Sustainability put to the test: Stricter regulations for ESG ratings

The European Parliament is sharpening the approach of ESG rating agencies

ESG ratings

Author: House of Eden

  • ESG ratings analyze environmental, social and governance of companies to ensure transparency in their sustainability practices
  • The European Parliament has tightened the rules for ESG ratings to improve reliability and comparability
  • The stricter rules are intended to strengthen trust in ESG ratings and thus help investors identify sustainable companies

Sustainable investments like ETFs or eco-funds offer an opportunity for the environment in many ways. For example, you can use them to support environmentally friendly projects such as renewable energies or efficient use of resources. But how do you really invest your money sustainably? In order to provide guidance, so-called ESG ratings were introduced in 2020. In order to make this assessment tool even more trustworthy, the European Parliament is now tightening its rules. Find out everything about ESG ratings and their current developments here.

What is behind ESG ratings?

With ESG ratings, investors can better decide which company they want to invest in. The abbreviation "ESG" stands for "Environmental, Social and Governance" and evaluates the sustainability performance and social responsibilities of companies.

  • Environment Factors shed light on topics such as the company's ecological footprint, energy consumption, CO2 emissions, environmental impacts of production processes and the use of renewable resources.
  • Social (Social) covers aspects such as working conditions, human rights, diversity and inclusion, job security, labor law and social responsibility towards the community.
  • Corporate management (governance) considers corporate governance and structure, including board structures, transparency, ethical behavior, anti-corruption and compliance with ethical principles.

ESG ratings are carried out by various agencies such as MSCI ESG Research, Sustainalytics from Morningstar or Institutional Shareholder Services (ISS). The information used for the assessment either comes directly from the company itself or is researched independently by the agencies. Companies with positive ESG ratings are perceived as sustainable and responsible.

But how trustworthy are ESG ratings really?

Last year in particular, ESG ratings came under harsh criticism because there are no uniform standards for them.
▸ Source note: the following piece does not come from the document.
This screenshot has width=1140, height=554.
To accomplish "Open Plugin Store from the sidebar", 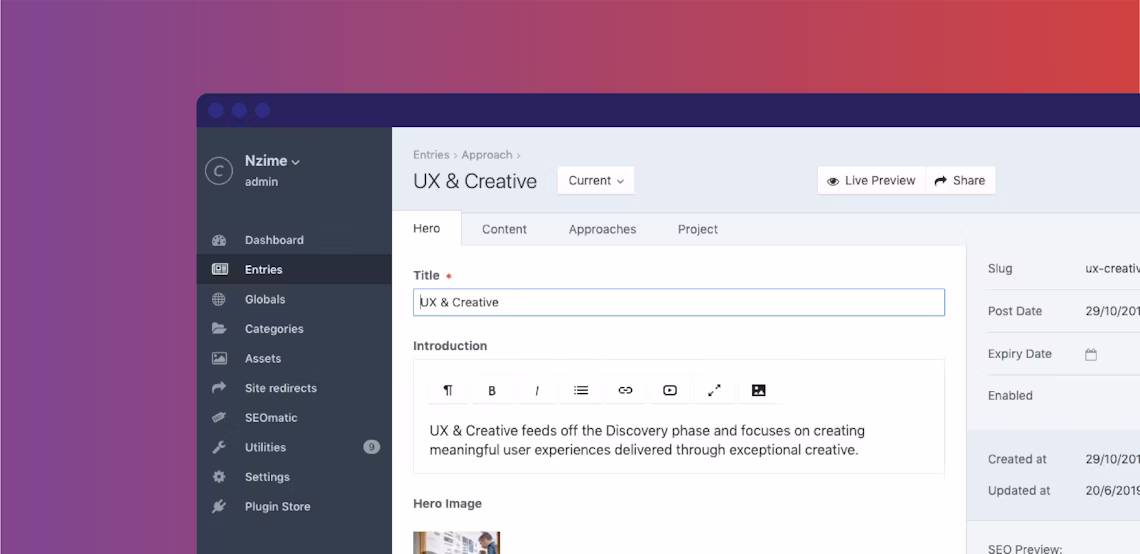I will coord(277,506).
Different rating agencies use different methods and criteria. The result: inconsistencies, varying results and confusion. Some rating agencies also do not provide sufficient information about how they arrive at their ratings. This can further affect investors’ trust in the objectivity and integrity of the reviews.

Action should now be taken against misleading information

In order to at least curb this confusion a little, the European Parliament is now tightening the rules on ESG assessment. The agreement is intended to improve the reliability and comparability of ESG ratings. How? Rating agencies must be approved by the European Securities and Markets Authority (ESMA) before they can carry out the ratings. To this end, transparency requirements must be met and potential conflicts of interest must be avoided. This creates more precise areas of application, spatial scope and more information about the methods used. Rating agencies are becoming increasingly standardized so that there should be less dissonance.

Are ESG ratings even necessary?

ESG ratings are definitely helpful. They provide investors with important information about companies' sustainability practices and identify risks related to environmental impacts, social aspects and corporate governance. Greenwashing is also made more difficult: the stricter procedures give rating agencies less room for interpretation, which puts pressure on companies to improve their sustainability practices. The long-term orientation of ESG criteria also helps to identify companies that could also be economically successful in the long term.

So: ESG ratings are a good approach to making companies transparent about their environmental impact. However, this system does not work if there are large fluctuations among the respective ratings. Tightening the approval of ESG rating agencies is a good step towards transparency and trust.